Long before becoming world champion, Al Shalabi reveals how he first encountered, and then fell in love with, the Street Fighter series. Growing up in Abu Dhabi, he honed his skills carefully and patiently alongside his Algerian friend and sparring partner Adel "Big Bird" Anouche, who won the Red Bull Kumite competition in South Africa last month.
“We used to go to each other’s houses to play games. One day we opened Street Fighter, and I couldn’t do anything,” Al Shalabi says. “During summer vacations, I had three months free so I bought Street Fighter. I started practising without telling Adel, then he came over and I destroyed him in the game.”
Al Shalabi and Anouche's friendship grew through their mutual love of video games. The pair would practice together, and then go home to figure out ways to beat one another. As they improved, the fighting game community grew in Abu Dhabi.
“My journey when I started was a bit tough because families don’t accept their children playing games, they say you have to study.” Al Shalabi says. “I have a degree in business administration and accounting – I was doing both."
Street Fighter is one of the most popular titles in the fighting game genre.

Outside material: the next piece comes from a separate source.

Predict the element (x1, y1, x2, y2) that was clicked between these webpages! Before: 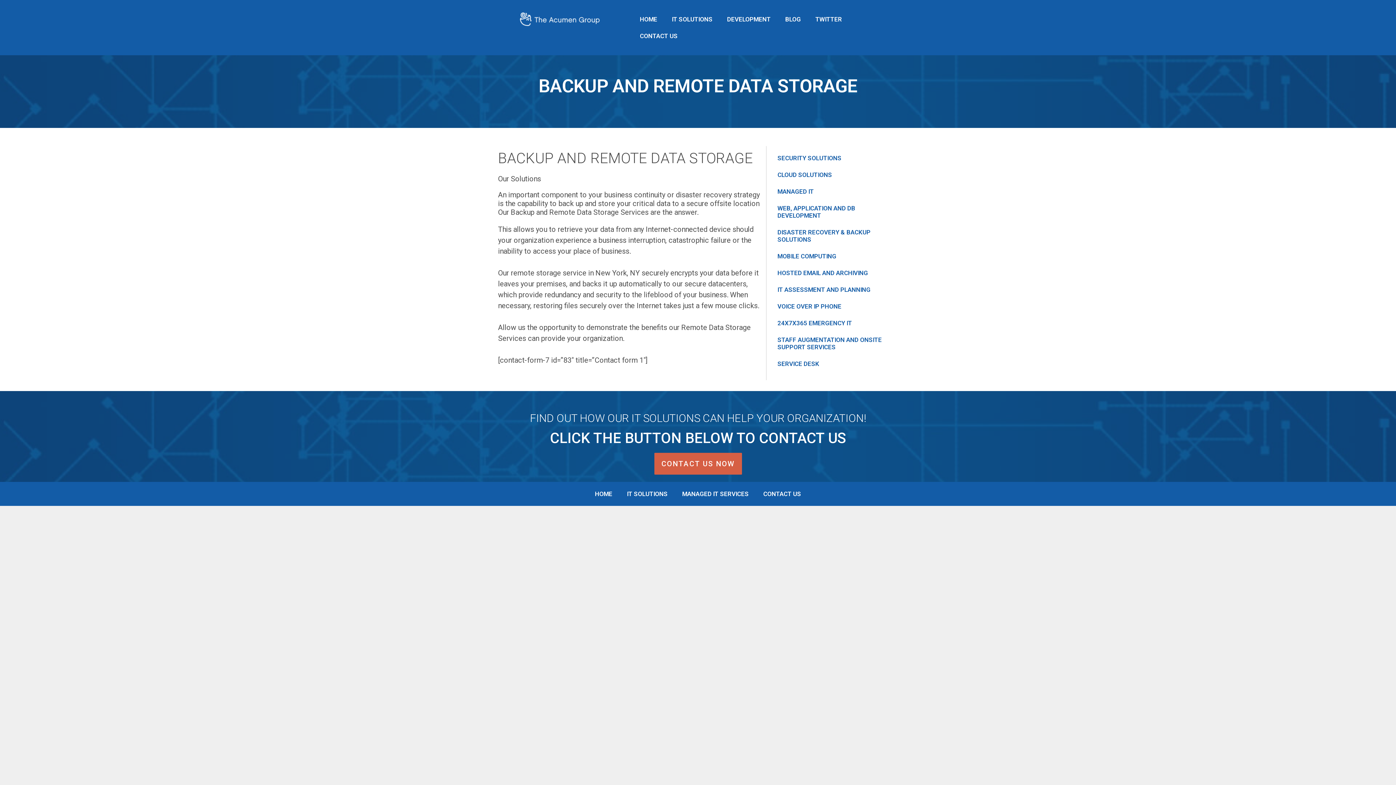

Developed by Japanese company Capcom, there have been numerous versions of the game with the latest, Street Fighter 6, released in June.
When Al Shalabi first started playing the game aged 14, competing professionally and becoming a world champion was still a dream.
“I never imagined being at Evo, let alone winning the tournament,” he says. One year after joining the professional Abu Dhabi team Nasr Esports in 2017 he entered Evo for the first time.
Considered to be the world’s toughest and most prestigious prize in fighting game championships, it attracts thousands of competitors every year – with winners reaching the summit of the esports pyramid.
“I got destroyed. Same thing in 2019," he adds. “At my third Evo, which was last year, my heart was broken. I got into the top 16 and was one game away from playing in the arena, and then I lost.”
However, this year, he was determined to avenge last year’s heartbreak.
Al Shalabi entered the tournament as the dark horse; his teammate Anouche was the favourite following his success at Red Bull Kumite.
This year's Street Fighter 6 tournament was the most competitive to date, with more than 7,000 participants vying for the top prize.
“When I qualified for the top six, I was confident that I would win the tournament,” Al Shalabi says. “I was confident that I could adapt to the opponents’ styles and win.”
Al Shalabi faced Saul "MenaRD" Leonardo from the Dominican Republic in the final. After a tough start, Al Shalabi managed to beat his opponent in three of the four adrenalin-fuelled sets.
Overwhelmed with emotion after winning, he hugged his opponent and then turned to the roaring crowd, before kneeling on stage to pray.
However, he did not have time to soak up the moment, leaving Las Vegas shortly after his win for Riyadh, where the Gamers8 tournament was under way. There, he again faced off against the world's best.
“The grand final in Gamers8 was the toughest match I have ever played in," he adds. "I had beaten my opponent at Evo before and even during that tournament I had beat him."
However, he says, their contests proved to be his downfall, having given his opponent enough chances to adapt to his style. "At that point, he knew what I would do," Al Shalabi adds.
He lost in the final to his Japanese opponent Kakeru. Nevertheless, Al Shalabi’s run in both tournaments has already garnered him worldwide adoration.
Al Shalabi says winning Evo and reaching the Gamers8 final is only the start. He's focusing on retaining his title and securing wins at other tournaments, with his eyes already set on ones in Singapore and the Dominican Republic.
“Winning at Evo doesn’t stop where I want to go," he adds. "This is my job now. I will do my best in every event, and if I can, I will go and win.”